Exercise data:
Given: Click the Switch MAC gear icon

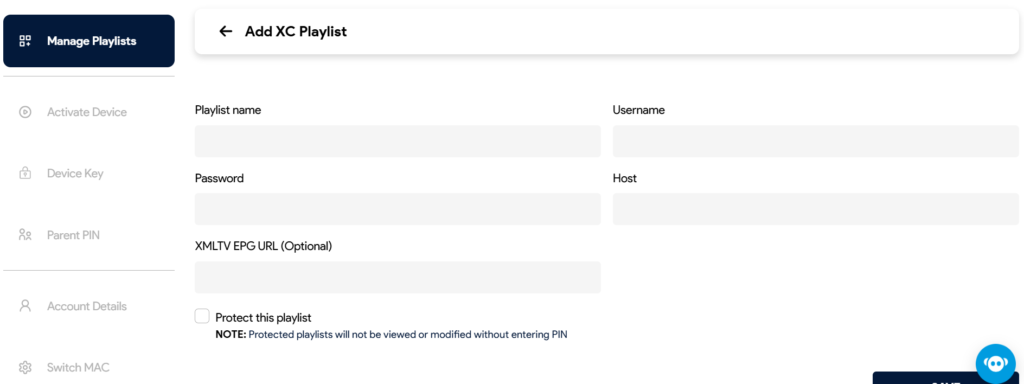Looking at the screenshot, I should click(25, 367).
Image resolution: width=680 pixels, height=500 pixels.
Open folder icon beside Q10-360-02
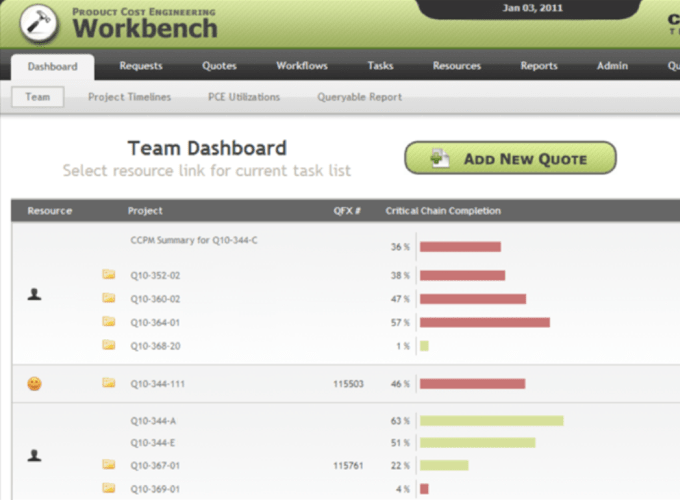108,298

Work item:
Please reproduce the data above word for word, skipping all images.

Solution below:
Given: Click the Switch MAC gear icon

Looking at the screenshot, I should click(25, 367).
Image resolution: width=680 pixels, height=500 pixels.
Open folder icon beside Q10-360-02
108,298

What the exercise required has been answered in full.